Nizza (dpa) - Das Startvillage auf dem Platz Massena im Herzen von Nizza war mit einer schwarzen, drei Meter hohen Wand abgetrennt. «Acces interdit» - Zutritt strengstens verboten.
Auch auf der berühmten Promenade des Anglais ging 150 Meter vor der Ziellinie nichts mehr. Der Radsport schottet sich ab - notgedrungen. Einige hartgesottene Fans stiegen auf die Mülleimer einer Fast-Food-Kette, um einen Blick vom Geschehen zu erhaschen. Natürlich mit Maske, sonst sind 135 Euro Strafe fällig. So sieht es aus, wenn die Tour de France in Zeiten von Corona durch das Land rollt.
Der Sport zum Anfassen geht auf Distanz, lebt in seiner eigenen Blase.
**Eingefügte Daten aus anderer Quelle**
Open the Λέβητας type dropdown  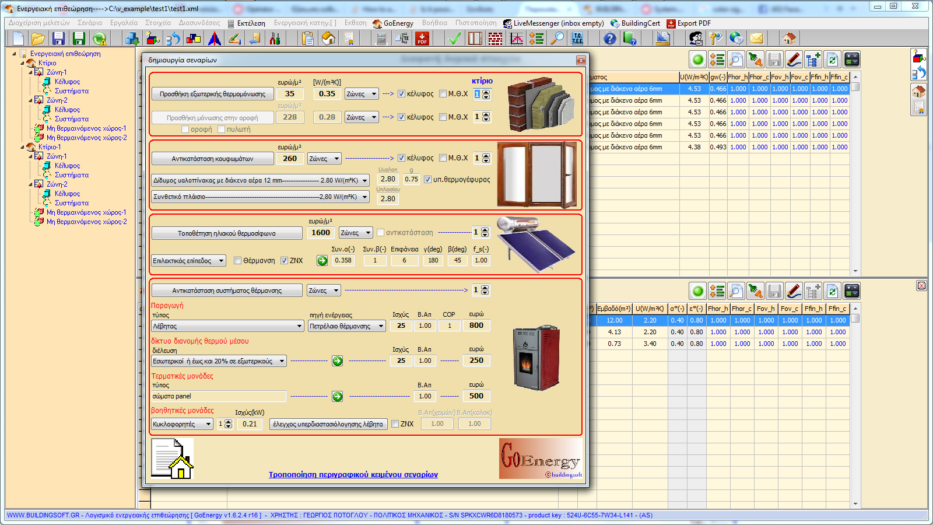coord(299,326)
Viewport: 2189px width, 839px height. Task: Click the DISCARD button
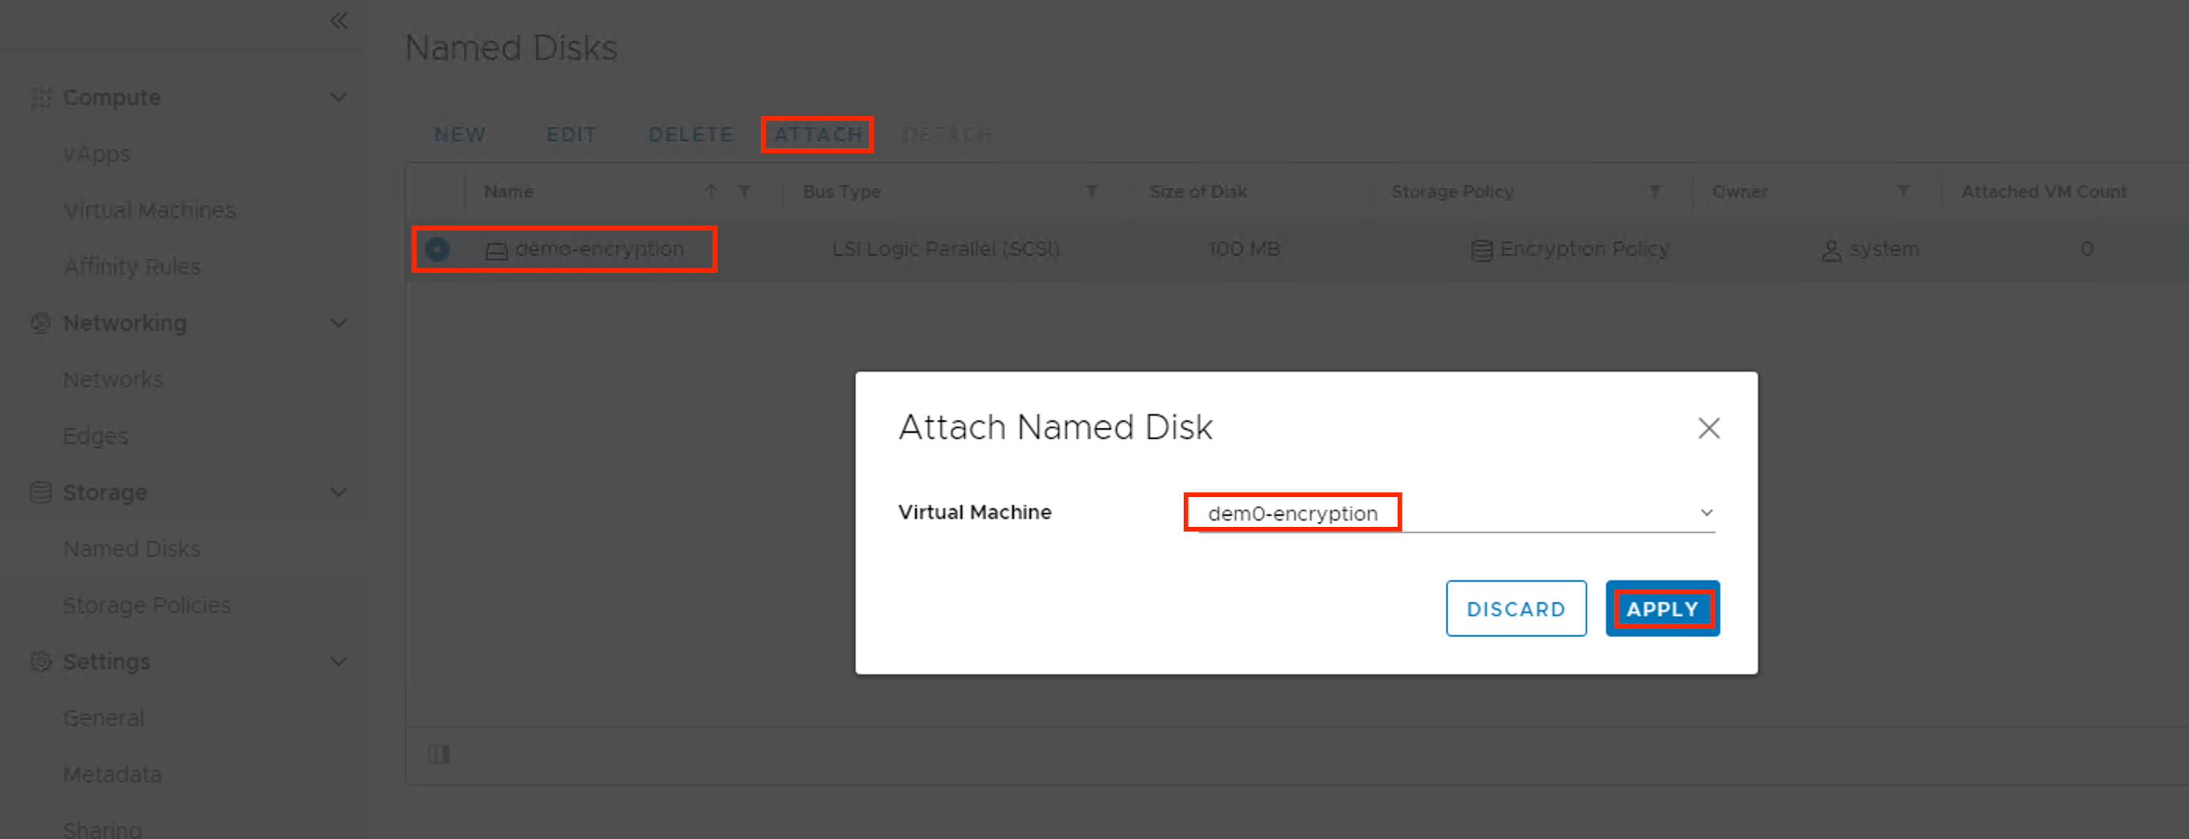pos(1515,609)
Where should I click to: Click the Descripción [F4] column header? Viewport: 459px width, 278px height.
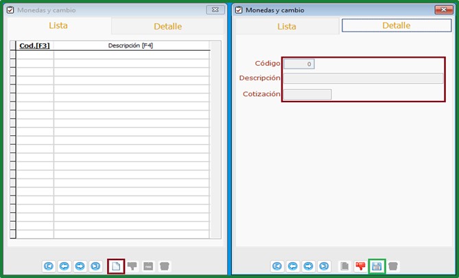click(131, 46)
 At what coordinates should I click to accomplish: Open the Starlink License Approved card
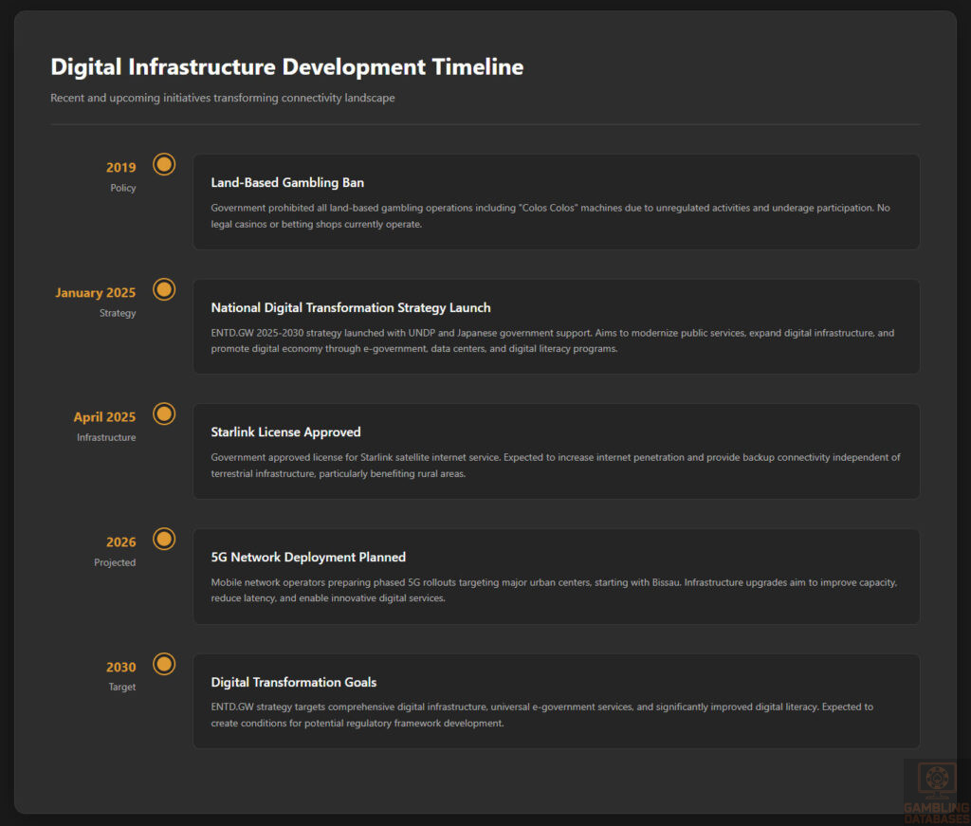pos(556,450)
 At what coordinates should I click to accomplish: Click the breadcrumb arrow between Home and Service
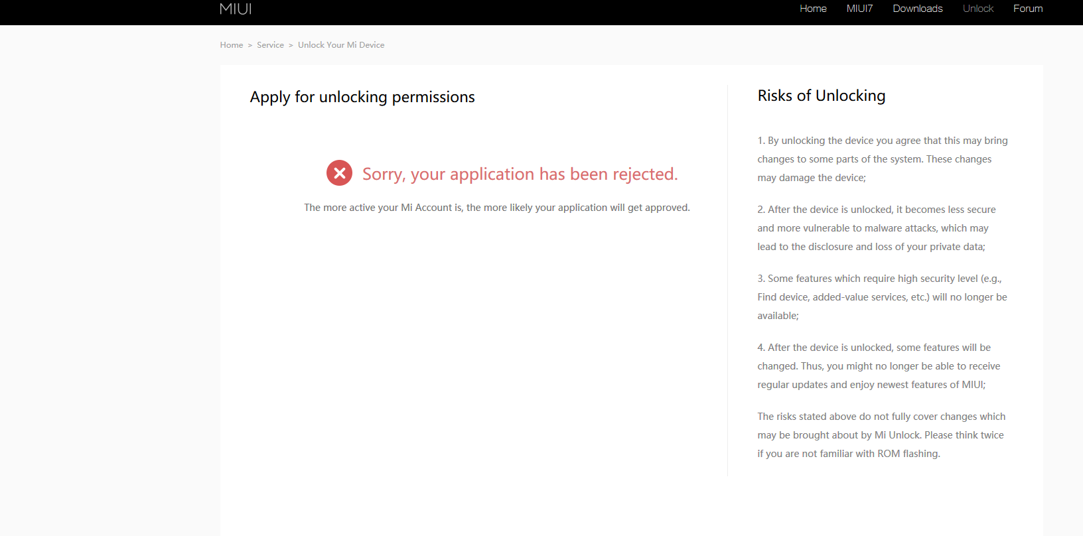pyautogui.click(x=250, y=45)
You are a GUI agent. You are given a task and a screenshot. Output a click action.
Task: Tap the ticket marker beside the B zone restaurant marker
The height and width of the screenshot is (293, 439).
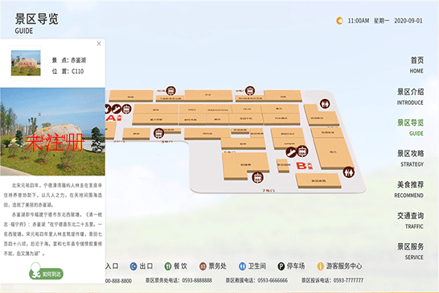click(x=302, y=151)
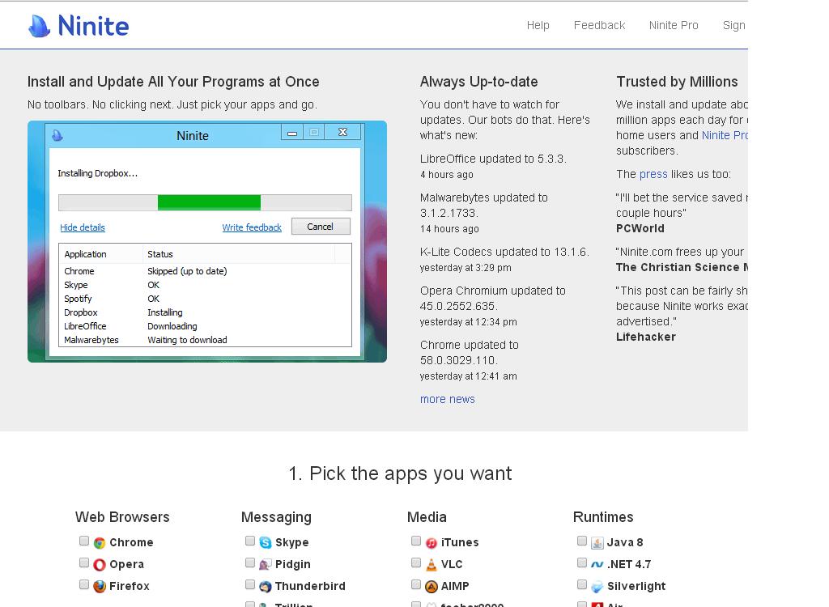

Das sind die Bedingungen, wenn der Tross irgendwie in drei Wochen Paris erreichen will. Vieles ist provisorisch. Natürlich gab es auch Lücken. Auch die schwarze Wand reichte nicht aus, um den kompletten Wagenpark der 22 Teams zu umhüllen. Und so standen die Fans dann auch keinen Meter entfernt vom Bora-hansgrohe-Bus. Aufgehalten waren sie zwar von einer Barriere, der Atem aus ihren Mündern konnte aber frei ins Fahrerlager herüberwehen.
An den Athleten selbst lag es nun, nicht zur den Zuschauern zugewandten Seite ihrer Fahrzeuge zu kommen. Das beherzigten sie auch. Keine Autogramme wurden gegeben, keine Selfies inszeniert, keine Basecaps und andere Goodies herausgegeben. Die Blase blieb an dieser Stelle dicht.
Die Stadtväter von Nizza und auch Tour-Organisator ASO hatten seit Tagen die Bevölkerung auf diese Verhaltensweise eingeschworen. Immer wieder traf man auf Piktogramme, die an das Kontaktverbot mit der 660 Menschen umfassenden Teamblase erinnerten. Auch bei Stürzen, von denen es reichlich gab, sollen die Fans auf ihre Hilfsbereitschaft verzichten. Die Massenerziehung trug Früchte. Die Distanz blieb selbst dort gewahrt, wo die Absperrelemente nicht mehr ausreichten. «Wir wollen der Welt ein Beispiel geben. Wir wollen zeigen, dass auch unter den Bedingungen der Pandemie solche Veranstaltungen möglich sind», erklärte Nizzas Bürgermeister Christian Estrosi.
Zehn Jahre lang hatte er bei der ASO um einen Grand Depart geworben. Als er ihn hatte, kam die Pandemie - und zerstörte alle Träume von einem touristischen Boom. Jetzt ist der Bürgermeister auch mit Peanuts zufrieden. «Unsere Hoteliers haben durch die Tour eine etwas verlängerte Saison. 13.000 Übernachtungen bis Montag gibt es allein durch die Tour», sagte er der lokalen Tageszeitung «Nice Matin».
In Zeiten, in denen nur wenig normal scheint, in Zeiten auch, in denen die Infektionszahlen weiter nach oben schnellen, sind das für die lokale Ökonomie kleine erleichternde Signale. Allerdings musste auch die Tour auf die sich verschärfende Situation regieren. Die Besucherströme an Start und Ziel und auch an den Bergwertungen wurden weiter reduziert. Das hatte Einfluss auf die Stimmung. Frenetische Anfeuerungen waren nicht zu hören. Auch die klassischen Klatschpappen und Trillerpfeifen fehlten. Die Werbekarawane fuhr zwar wie gewohnt dem Peloton voran. Aber nur wenige hatten die Erlaubnis, Geschenke zu verteilen. Es war ein gedrückter, ein nachdenklicher Auftakt.
Auf politischen Druck musste die ASO auch wieder die Regelung verschärfen, wonach eine Mannschaft ausgeschlossen wird, wenn im gesamten Team inklusive Umfeld innerhalb von sieben Tagen zwei Positivfälle auftreten. Ursprünglich sollte dies nur die Fahrer betreffen.
Und was passiert, wenn die Pandemie in Frankreich weiter ausufert? «Wir müssen uns immer der Situation anpassen und entsprechend Entscheidungen treffen», sagte der auch für den Sport zuständige Minister Jean-Michel Blanquer bei seinem Kurzbesuch. Momentan sei die Hypothese eines Tour-Abbruchs «sehr schwach», sagte Blanquer und schob nach: «Aber es ist immer alles möglich.» Die frühe Lockdown-Metapher «auf Sicht fahren» wird bei diesem rollenden Radevent wieder ganz aktuell.